In Frates (the "Exchange Case"), Kaiser has alleged twelve claims for relief against various defendants. They are for breach of fiduciary duty, negligence, impairment of capital, breach of contract, unjust enrichment, failure of consideration, fraudulent conveyance (under the Code and the Uniform Fraudulent Conveyance Act enacted as California law), and conspiracy and aiding and abetting a fraudulent conveyance. In Rial (the "TIPS Case"), Kaiser seeks to recover certain compensation paid to its former directors during the 1985 Exchange. It alleges claims premised on fraudulent conveyance, breach of fiduciary duty, unjust enrichment and conspiracy to commit fraud.4 In answering these complaints, several defendants asserted jury demands. In addition, many filed counterclaims against Kaiser. Other defendants who had not asserted jury demands then moved to do so. Kaiser responded by moving to strike the jury demands and opposing the motions to amend.

Ruling on these motions, the bankruptcy court considered the defendant's rights to a jury trial by first addressing its jurisdiction. The bankruptcy court concluded "that Congress intended core matters concerning the debtor's estate and the adjustment of the debtor/creditor relationships to be determined in summary proceedings." Thus, it held that the defendants had no right to a jury trial with respect to the core matters asserted in the Frates and Rial litigation — the claims for relief under §§ 541, 542, 544, 547, 548 and 550 of the Code which are based on a fraudulent conveyance theory.

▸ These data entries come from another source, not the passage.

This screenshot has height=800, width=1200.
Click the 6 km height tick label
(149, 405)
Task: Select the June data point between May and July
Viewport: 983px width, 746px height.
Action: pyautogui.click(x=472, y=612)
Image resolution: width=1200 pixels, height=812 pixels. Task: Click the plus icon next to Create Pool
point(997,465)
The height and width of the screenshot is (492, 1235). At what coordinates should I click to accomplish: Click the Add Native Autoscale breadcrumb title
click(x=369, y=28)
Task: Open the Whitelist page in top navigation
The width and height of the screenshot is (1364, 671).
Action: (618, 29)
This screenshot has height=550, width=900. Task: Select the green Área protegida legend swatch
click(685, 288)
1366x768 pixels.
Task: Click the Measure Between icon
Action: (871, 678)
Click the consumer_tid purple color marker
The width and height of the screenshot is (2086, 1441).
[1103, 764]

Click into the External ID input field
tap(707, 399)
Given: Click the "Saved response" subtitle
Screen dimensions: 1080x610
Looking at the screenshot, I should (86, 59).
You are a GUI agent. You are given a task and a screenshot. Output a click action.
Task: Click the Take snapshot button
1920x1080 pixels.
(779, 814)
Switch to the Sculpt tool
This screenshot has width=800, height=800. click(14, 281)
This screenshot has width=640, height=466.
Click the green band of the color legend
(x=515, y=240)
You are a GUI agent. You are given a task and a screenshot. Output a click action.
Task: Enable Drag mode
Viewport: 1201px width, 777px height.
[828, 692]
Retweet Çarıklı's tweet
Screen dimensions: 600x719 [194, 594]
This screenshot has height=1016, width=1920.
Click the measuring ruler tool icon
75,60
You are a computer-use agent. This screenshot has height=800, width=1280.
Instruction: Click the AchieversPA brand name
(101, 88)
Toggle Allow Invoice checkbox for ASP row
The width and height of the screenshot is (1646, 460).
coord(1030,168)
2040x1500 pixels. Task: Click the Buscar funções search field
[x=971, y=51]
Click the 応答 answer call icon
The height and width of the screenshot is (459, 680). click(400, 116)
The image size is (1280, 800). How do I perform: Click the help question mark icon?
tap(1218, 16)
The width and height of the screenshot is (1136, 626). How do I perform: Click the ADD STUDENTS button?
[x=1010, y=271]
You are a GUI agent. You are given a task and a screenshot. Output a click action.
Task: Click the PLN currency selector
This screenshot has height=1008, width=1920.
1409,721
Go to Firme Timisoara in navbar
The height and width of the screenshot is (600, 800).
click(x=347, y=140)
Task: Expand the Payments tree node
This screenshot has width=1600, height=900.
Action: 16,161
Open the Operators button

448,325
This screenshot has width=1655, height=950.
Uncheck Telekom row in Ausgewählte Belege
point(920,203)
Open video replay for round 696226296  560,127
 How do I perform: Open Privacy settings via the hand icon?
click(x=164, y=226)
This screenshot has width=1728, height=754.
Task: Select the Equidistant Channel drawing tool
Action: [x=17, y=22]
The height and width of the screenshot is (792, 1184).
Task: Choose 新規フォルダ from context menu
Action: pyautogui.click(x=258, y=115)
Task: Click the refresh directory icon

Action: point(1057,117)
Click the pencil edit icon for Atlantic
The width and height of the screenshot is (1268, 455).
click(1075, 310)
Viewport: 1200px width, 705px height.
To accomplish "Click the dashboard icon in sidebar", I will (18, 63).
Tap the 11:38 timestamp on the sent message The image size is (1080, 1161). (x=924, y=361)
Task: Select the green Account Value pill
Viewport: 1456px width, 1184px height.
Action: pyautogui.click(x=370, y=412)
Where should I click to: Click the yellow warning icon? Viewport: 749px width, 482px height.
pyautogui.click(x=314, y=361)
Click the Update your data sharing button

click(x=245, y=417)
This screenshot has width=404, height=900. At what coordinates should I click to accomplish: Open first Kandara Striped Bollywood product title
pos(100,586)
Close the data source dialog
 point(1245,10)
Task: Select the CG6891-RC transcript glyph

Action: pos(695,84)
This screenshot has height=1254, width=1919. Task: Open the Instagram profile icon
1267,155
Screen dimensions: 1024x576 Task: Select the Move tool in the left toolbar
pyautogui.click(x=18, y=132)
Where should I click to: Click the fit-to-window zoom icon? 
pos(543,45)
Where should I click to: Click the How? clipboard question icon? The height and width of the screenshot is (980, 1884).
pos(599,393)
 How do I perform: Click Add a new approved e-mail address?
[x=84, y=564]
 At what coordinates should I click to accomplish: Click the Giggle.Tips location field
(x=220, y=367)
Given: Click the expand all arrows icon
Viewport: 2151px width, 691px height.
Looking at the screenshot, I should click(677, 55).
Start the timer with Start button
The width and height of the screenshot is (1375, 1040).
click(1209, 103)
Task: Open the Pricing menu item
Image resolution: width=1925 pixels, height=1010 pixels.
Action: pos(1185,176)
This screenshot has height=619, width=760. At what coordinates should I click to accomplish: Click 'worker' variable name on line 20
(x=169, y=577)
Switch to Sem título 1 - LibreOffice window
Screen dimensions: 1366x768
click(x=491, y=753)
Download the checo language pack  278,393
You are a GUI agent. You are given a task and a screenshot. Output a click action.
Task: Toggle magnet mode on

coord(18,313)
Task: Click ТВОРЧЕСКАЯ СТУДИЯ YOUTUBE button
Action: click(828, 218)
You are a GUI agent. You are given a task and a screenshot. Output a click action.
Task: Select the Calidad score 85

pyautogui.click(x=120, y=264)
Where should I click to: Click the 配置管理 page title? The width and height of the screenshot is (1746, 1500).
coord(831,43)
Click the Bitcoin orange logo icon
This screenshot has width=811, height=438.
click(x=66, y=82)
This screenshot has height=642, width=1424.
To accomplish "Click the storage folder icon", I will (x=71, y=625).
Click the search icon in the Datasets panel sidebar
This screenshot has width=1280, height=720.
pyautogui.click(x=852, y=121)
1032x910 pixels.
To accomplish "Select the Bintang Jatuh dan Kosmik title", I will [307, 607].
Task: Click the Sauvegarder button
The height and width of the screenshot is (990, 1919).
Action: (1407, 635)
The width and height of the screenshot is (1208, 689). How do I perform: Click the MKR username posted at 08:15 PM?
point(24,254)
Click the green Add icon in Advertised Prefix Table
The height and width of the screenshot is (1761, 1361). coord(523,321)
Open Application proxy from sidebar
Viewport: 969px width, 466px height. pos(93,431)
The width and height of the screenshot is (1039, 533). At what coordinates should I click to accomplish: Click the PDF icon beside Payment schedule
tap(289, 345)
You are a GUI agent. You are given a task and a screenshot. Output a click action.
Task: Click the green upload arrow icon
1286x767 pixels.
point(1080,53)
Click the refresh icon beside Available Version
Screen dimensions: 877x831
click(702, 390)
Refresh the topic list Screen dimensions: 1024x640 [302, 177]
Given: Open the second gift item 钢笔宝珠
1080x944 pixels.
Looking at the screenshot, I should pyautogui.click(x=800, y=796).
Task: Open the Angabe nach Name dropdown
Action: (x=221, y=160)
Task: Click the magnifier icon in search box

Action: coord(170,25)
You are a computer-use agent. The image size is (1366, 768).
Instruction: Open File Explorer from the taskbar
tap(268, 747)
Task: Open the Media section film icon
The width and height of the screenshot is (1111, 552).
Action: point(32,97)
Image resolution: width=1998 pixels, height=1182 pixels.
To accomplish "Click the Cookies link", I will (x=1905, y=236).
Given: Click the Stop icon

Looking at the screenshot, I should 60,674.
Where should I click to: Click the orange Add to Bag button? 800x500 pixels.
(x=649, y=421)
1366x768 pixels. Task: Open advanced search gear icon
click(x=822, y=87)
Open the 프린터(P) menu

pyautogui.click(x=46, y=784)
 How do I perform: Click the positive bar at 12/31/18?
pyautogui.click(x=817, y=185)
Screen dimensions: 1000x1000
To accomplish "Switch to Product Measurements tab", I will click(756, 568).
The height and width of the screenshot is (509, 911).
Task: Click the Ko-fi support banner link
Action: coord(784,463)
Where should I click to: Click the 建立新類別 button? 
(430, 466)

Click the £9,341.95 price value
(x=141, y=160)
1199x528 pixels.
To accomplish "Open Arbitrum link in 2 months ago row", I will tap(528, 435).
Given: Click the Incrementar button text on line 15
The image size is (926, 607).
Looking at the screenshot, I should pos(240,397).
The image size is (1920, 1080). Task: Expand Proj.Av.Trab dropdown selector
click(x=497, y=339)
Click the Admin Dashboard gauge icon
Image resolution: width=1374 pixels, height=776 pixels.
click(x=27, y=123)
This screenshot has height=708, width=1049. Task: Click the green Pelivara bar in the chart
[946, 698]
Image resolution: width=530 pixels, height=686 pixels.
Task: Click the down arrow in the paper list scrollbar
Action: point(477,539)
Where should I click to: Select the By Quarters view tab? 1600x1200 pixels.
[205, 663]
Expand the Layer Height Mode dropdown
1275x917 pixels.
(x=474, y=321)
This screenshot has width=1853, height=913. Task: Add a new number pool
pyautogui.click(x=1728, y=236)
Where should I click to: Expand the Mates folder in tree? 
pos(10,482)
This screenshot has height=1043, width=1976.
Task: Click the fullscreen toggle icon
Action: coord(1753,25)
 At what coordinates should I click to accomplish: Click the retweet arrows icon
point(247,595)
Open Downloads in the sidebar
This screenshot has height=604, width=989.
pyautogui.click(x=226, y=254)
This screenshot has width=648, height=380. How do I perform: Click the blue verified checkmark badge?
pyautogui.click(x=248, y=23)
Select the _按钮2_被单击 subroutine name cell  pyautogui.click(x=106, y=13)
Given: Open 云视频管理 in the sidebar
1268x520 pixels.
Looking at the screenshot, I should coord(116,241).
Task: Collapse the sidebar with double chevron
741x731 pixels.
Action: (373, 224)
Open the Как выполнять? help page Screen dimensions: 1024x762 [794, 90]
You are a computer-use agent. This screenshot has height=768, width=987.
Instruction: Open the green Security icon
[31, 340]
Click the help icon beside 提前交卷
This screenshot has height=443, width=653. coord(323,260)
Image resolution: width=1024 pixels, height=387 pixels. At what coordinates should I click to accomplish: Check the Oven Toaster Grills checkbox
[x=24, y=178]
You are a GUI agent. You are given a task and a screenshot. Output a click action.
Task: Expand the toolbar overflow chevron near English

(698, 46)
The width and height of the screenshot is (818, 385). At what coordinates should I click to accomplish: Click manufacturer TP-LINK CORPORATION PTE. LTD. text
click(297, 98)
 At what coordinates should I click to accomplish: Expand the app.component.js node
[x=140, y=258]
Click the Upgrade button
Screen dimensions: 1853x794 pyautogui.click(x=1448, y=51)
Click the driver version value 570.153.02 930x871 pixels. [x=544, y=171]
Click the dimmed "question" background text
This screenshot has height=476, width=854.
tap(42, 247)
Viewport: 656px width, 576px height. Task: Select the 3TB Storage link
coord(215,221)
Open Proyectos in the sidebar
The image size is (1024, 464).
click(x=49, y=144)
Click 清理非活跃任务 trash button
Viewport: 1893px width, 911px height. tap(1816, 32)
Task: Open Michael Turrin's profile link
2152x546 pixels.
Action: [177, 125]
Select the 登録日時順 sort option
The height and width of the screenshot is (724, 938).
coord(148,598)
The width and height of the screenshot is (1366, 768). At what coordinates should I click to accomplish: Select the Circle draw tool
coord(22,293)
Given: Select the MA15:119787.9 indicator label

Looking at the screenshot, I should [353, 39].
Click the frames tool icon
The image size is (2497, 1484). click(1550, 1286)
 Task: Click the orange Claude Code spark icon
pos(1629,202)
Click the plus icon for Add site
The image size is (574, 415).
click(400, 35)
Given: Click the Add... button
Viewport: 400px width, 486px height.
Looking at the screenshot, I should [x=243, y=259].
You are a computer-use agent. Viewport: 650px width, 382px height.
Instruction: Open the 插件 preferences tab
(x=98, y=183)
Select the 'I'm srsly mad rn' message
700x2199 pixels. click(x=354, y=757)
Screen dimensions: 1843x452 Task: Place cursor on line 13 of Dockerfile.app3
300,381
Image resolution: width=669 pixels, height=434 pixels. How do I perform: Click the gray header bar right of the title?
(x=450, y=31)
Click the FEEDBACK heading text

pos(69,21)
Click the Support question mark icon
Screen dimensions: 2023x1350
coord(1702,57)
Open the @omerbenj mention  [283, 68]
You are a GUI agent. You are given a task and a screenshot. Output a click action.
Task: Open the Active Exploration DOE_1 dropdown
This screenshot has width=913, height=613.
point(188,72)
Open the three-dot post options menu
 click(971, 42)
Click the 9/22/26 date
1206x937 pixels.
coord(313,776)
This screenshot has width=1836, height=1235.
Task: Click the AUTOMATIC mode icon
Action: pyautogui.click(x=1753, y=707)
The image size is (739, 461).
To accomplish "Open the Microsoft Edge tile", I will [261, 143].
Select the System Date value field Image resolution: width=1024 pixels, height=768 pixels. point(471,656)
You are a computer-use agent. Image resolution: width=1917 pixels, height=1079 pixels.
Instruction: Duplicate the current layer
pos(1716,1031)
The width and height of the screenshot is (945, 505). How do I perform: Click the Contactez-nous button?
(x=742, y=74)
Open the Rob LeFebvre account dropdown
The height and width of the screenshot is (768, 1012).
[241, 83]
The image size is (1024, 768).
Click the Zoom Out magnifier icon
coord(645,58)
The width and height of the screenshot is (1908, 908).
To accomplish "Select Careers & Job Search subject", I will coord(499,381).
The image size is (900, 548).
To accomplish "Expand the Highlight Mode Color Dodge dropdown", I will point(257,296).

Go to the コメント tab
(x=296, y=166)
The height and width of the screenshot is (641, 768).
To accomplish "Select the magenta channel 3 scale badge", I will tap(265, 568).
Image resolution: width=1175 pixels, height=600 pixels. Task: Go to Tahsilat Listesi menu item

As to the non-core claims, the bankruptcy court correctly noted that, under the post-Marathon jurisdictional scheme, it could not enter final judgment on non-core matters, absent the parties' consent. See 28 U.S.C. § 157(c)(1). It ruled, however, that a party need not expressly consent, but that consent could be "manifested by a defendant in an otherwise non-core proceeding commenced in the bankruptcy case seeking relief against the debtor or the debtor's estate by the filing of a counterclaim or proof of claim." Order at 14. Thus, it held that the claims for relief based on breach of fiduciary duty, negligence, impairment of capital, breach of contract, unjust enrichment, failure of consideration, conspiracy and aiding and abetting were non-core matters within the meaning of 28 U.S.C. § 157(c), but that the defendants had no right to a jury trial with respect these claims because they had filed counterclaims against the estate.5

Finally, the court severed the defendants' cross- and third party claims, finding that they had no effect on Kaiser's estate or the underlying bankruptcy case, and questioning whether it even had jurisdiction over the claims. The court stated that "this severance results in the prompt trial of the Plaintiff's claims and preserves to the defendants the right to a jury trial on the indemnification type claims asserted among them and by them against third parties." January 16 Order at 19, 20. In a footnote, the court additionally reasoned that the severance of the defendants' cross-and third party claims "does not impermissibly impair the defendants' right to a jury trial on the legal issues, even though there conceivably may be some res judicata effect from this Court's decision on the equitable issues." Id. at 20, n. 6 (citing Katchen v. Landy). On September 25, 1989, the bankruptcy court reaffirmed its ruling in response to a rehearing held in light of the then recent decision in Granfinanciera.

II. The Bankruptcy Code

Before the comprehensive revision of bankruptcy laws in 1978, it was assumed that the Seventh Amendment did not apply to bankruptcy matters because bankruptcy courts were courts of equity with limited jurisdiction, and under the Seventh Amendment, there was no right to...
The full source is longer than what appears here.